We changed this song from 4/4 time into 6/8 time. Or is it 3/4? The drummer (Chris Anzalone) who played on it was feeling it as 12 beats-per-measure. At any rate, we changed the feel so that it swings in a different way from the Police recording. Ed Valauskas, who played bass on it, suggested doing it this way (in three) and it worked really well. Ed was thinking of “These Arms of Mine” by Otis Redding—a slow soulful groove. But I envisioned it as more tortured and aggressive, like a head-banging waltz.
“De Do Do Do, De Da Da Da”
What can I say about this one? I didn’t radically reinvent it; I just tried to get the point across: I have trouble expressing myself, trouble communicating, so this song really speaks to me.
“Murder By Numbers”
It seemed so obvious to do this one fast and punky. Why hasn’t anyone else done it like this? Or has someone and I just don’t know about it? The Police’s jazzy version is at an ironic remove, but I bonked all the nuance on its head and made all the disturbing, faux-violent imagery literal and slammed it on the table like a big dead fish.

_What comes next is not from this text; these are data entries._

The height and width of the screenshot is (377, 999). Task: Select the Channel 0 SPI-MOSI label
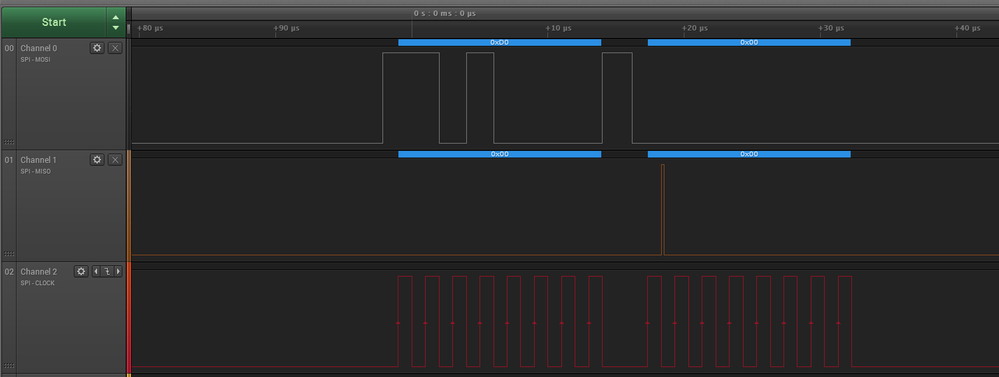click(x=35, y=60)
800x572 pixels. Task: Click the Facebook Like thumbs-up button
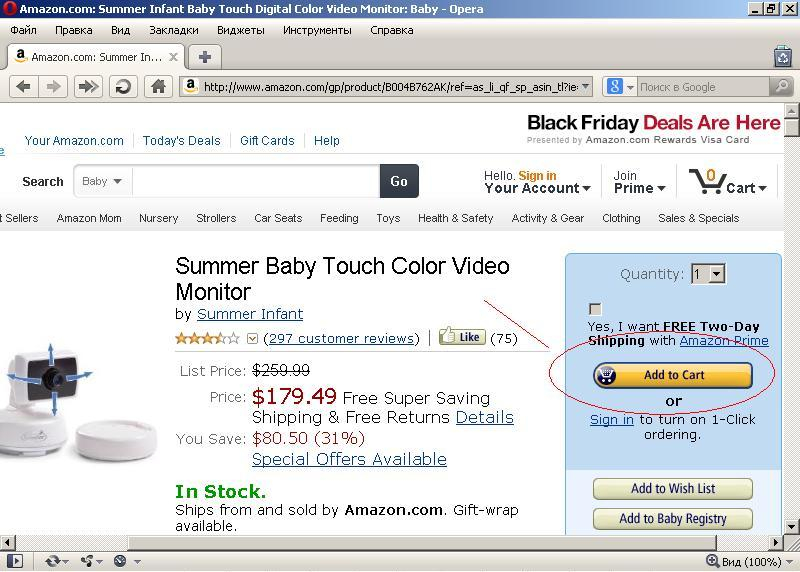tap(460, 337)
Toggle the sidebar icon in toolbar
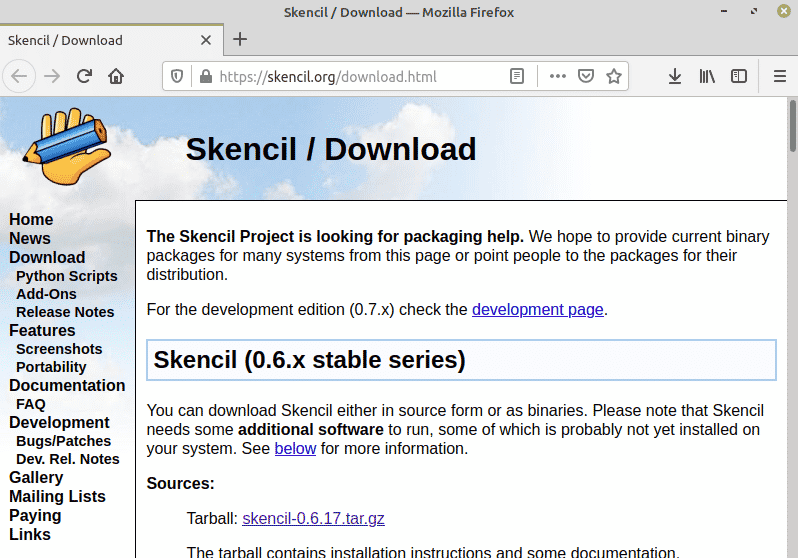 (738, 76)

I almost passed out in the studio the first time I played and sang this one through. It took a lot of energy to get all the words out at that pitch and speed.
“Landlord”
This is a righteous protest song. It still works because there have always been and will always be greedy, heartless thugs in suits who get rich off the exploitation of the vulnerable.
“Rehumanize Yourself”
I wanted to do this one because it felt relevant and current. Police brutality, white supremacy, etc., are still alive. The uglies—they walk among us.
“It’s Alright For You”
I don’t really know what this song is about. I never concentrated on what the words were saying. There are just so many of them, flying past my ears. It’s Too Much Information.
The music of it is what grabs me. In the verses, the words are like a percussive instrument spitting out a chain of sounds until it all coalesces in the repeated refrain (“it’s alright for you”). I have a general sense of how the words, all together, make me feel, but I couldn’t’ explain to you what it means. I could maybe grunt and wail it in a primal facsimile of a synopsis.
When I sang this in the studio, I had all the lyrics written down and I was reading them word by word out of my notebook on the music stand in front of me, and I was making no connection between what the letters and lines were saying and what they meant. I was reading (singing) phonetically, pretty much, which was awkward, physically. I couldn’t lose myself and fly away like a bird with the melody.
There were just too many words to memorize. What I mean is that I didn’t feel like memorizing them because it shouldn’t be that difficult. Normally lyrics quickly and automatically lodge themselves in my brain after a few listens, like vivid memories, impossible to forget. Songs from my childhood, radio songs I sang along to, will instantly come back to me if I hear them now, after decades of not having heard them, and I can sing along like no time has passed. I don’t usually need anything written down as reference or reminder. This song is one of the only ones whose words never fused onto my brain receptors.